▸ PROBLEM STATEMENT: Return the whole listing exactly as it stands.

▸ RECORD EXCERPTS:
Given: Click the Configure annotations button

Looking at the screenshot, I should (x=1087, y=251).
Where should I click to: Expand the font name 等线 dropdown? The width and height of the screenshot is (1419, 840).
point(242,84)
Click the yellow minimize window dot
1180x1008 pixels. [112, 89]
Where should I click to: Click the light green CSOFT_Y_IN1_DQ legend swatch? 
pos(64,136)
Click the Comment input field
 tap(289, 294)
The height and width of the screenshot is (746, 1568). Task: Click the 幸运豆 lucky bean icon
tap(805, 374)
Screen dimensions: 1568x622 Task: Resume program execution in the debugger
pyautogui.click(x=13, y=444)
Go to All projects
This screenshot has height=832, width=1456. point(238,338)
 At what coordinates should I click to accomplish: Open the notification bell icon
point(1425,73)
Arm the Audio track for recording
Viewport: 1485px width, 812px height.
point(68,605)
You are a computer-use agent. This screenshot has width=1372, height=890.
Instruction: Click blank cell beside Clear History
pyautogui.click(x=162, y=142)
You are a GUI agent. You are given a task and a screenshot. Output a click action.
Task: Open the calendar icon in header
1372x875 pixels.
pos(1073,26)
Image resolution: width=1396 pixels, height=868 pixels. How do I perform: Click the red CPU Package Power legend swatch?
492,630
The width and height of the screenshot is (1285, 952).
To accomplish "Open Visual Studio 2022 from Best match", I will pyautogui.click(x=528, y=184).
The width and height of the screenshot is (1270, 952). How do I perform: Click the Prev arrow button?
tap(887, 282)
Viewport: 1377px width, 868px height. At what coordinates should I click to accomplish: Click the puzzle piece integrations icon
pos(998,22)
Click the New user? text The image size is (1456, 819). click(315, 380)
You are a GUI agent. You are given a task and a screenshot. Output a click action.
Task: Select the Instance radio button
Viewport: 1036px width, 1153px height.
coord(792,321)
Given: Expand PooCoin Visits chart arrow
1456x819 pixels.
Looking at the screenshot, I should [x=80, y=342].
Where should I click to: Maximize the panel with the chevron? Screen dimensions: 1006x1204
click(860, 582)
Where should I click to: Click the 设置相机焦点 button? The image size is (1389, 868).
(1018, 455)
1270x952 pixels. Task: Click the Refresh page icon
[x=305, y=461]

▸ RESPONSE TO THE EXERCISE:
Given: Click the Configure annotations button

Looking at the screenshot, I should (x=1087, y=251).
Where should I click to: Expand the font name 等线 dropdown? The width and height of the screenshot is (1419, 840).
point(242,84)
Click the yellow minimize window dot
1180x1008 pixels. [112, 89]
Where should I click to: Click the light green CSOFT_Y_IN1_DQ legend swatch? 
pos(64,136)
Click the Comment input field
 tap(289, 294)
The height and width of the screenshot is (746, 1568). Task: Click the 幸运豆 lucky bean icon
tap(805, 374)
Screen dimensions: 1568x622 Task: Resume program execution in the debugger
pyautogui.click(x=13, y=444)
Go to All projects
This screenshot has height=832, width=1456. point(238,338)
 At what coordinates should I click to accomplish: Open the notification bell icon
point(1425,73)
Arm the Audio track for recording
Viewport: 1485px width, 812px height.
point(68,605)
You are a computer-use agent. This screenshot has width=1372, height=890.
Instruction: Click blank cell beside Clear History
pyautogui.click(x=162, y=142)
You are a GUI agent. You are given a task and a screenshot. Output a click action.
Task: Open the calendar icon in header
1372x875 pixels.
pos(1073,26)
Image resolution: width=1396 pixels, height=868 pixels. How do I perform: Click the red CPU Package Power legend swatch?
492,630
The width and height of the screenshot is (1285, 952).
To accomplish "Open Visual Studio 2022 from Best match", I will pyautogui.click(x=528, y=184).
The width and height of the screenshot is (1270, 952). How do I perform: Click the Prev arrow button?
tap(887, 282)
Viewport: 1377px width, 868px height. At what coordinates should I click to accomplish: Click the puzzle piece integrations icon
pos(998,22)
Click the New user? text The image size is (1456, 819). click(315, 380)
You are a GUI agent. You are given a task and a screenshot. Output a click action.
Task: Select the Instance radio button
Viewport: 1036px width, 1153px height.
coord(792,321)
Given: Expand PooCoin Visits chart arrow
1456x819 pixels.
Looking at the screenshot, I should [x=80, y=342].
Where should I click to: Maximize the panel with the chevron? Screen dimensions: 1006x1204
click(860, 582)
Where should I click to: Click the 设置相机焦点 button? The image size is (1389, 868).
(1018, 455)
1270x952 pixels. Task: Click the Refresh page icon
[x=305, y=461]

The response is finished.